The Health and Human Services’ (HHS) Office of Inspector General (OIG) Workplan for FY 2002 strongly suggests that the OIG’s next emphasis is going to be on discharge patterns such as inappropriate discharge and readmissions, and inappropriate transfers from acute care settings to other units.

Health care attorney Craig Holden of Ober Kaler in Baltimore predicts these areas may well represent the next national projects. He notes that all of the existing national enforcement initiatives, such as pneumonia upcoding and the Physicians at Teaching Hospital (PATH) investigation are in their final stages. Several states still are working on laboratory cases, and there are several ongoing PATH settlements, he adds, but those investigations are winding down.

Robert Homchick, a partner with Davis Wright in Seattle, agrees that the area of transfers and discharge is a predominant theme in the new workplan, particularly in the hospital environment. Not only are areas such as one-day stays targeted for scrutiny, but so are transfers within related parts of the system such as from an acute-care hospital to a rehab hospital or a skilled nursing facility within the same system, notes Homchick. "Hospitals should continue to monitor the transfer discharge process and length of stay and intensities to make sure they are operating appropriately without any trends," he says.

On the whole, however, it is somewhat more difficult to determine exactly what the OIG will actually stress, because the breadth and scope of the work plan is greater than in the past, warns Paul DeMuro, a partner in the West Coast office of Latham and Watkins. "I found it almost less helpful than in years past because you could tell less from it," he explains. "There is something here for everybody, and it would be hard to pick the top 10 or 15 areas."

DeMuro also notes that there is a higher percentage of items included in the workplan, such as restraint and seclusion at psychiatric hospitals, which are not Medicare reimbursement or fraud specific. That initiative comes up because of conditions of participation rather than direct reimbursement, he explains. The OIG’s latest workplan highlights these specific areas:

  • One-day hospital stays. The OIG plans to evaluate controls designed to ensure the reasonableness of Medicare payments for beneficiaries discharged after only one day in the hospital. It says it plans to concentrate on the adequacy of controls to detect and deny inappropriate payments for one-day stays.
  • Hospital discharges and subsequent readmissions. The OIG plans a series of reviews that will examine Medicare claims for beneficiaries who were discharged and subsequently readmitted relatively soon to the same or another acute care prospective payment system hospital.
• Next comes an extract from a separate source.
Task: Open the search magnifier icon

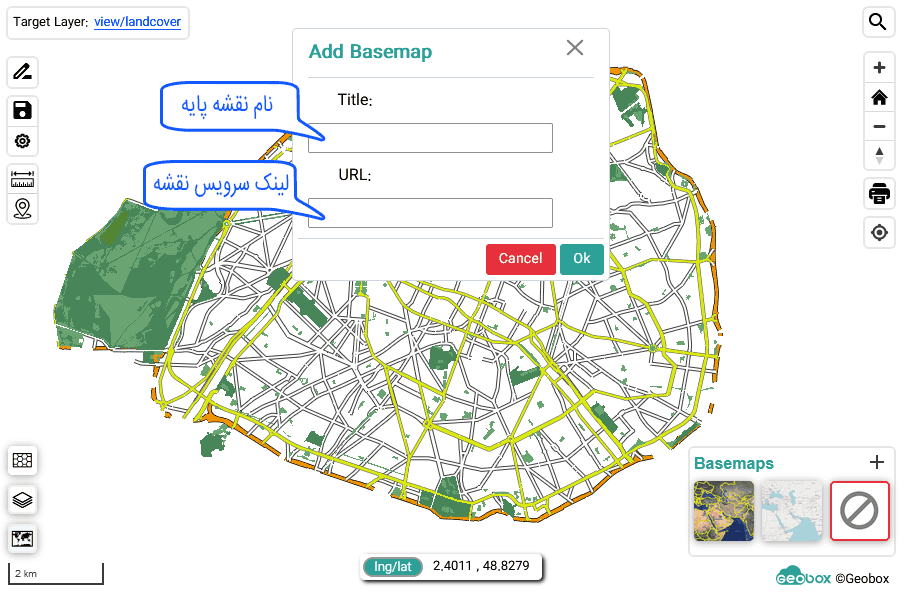Action: coord(878,22)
Along with the Centers for Medicare and Medicaid Services, the OIG will determine if these claims were appropriately paid and examine the adequacy of existing system edits used to identify and review diagnosis and/or time-related admissions.
  • Consecutive inpatient stays. The OIG will look at the extent to which Medicare beneficiaries receive acute care and postacute care through sequential stays in different settings such as skilled nursing facilities, long-term care hospitals, and prospective payment system-exempt units. The OIG notes that inpatient services may be denied based on peer review organization review for patients admitted unnecessarily for one stay or multiple stays.
  • Payments to acute-care prospective payment system (PPS) hospitals. This update will examine diagnosis-related groups (DRGs) that have a history of abusive coding to determine whether some PPS hospitals continue to exhibit aberrant coding patterns. The study will incorporate the results of a recent review by the Payment Error Prevention Program on DRGs with significant patterns of coding errors.

The OIG also plans to examine the implementation of the critical access hospital program, which allows certain limited-service hospitals to be reimbursed for acute care on a cost basis rather than a prospective payment basis, and the effectiveness of CMS payment safeguard protections surrounding satellite units and "hospitals-within-hospitals."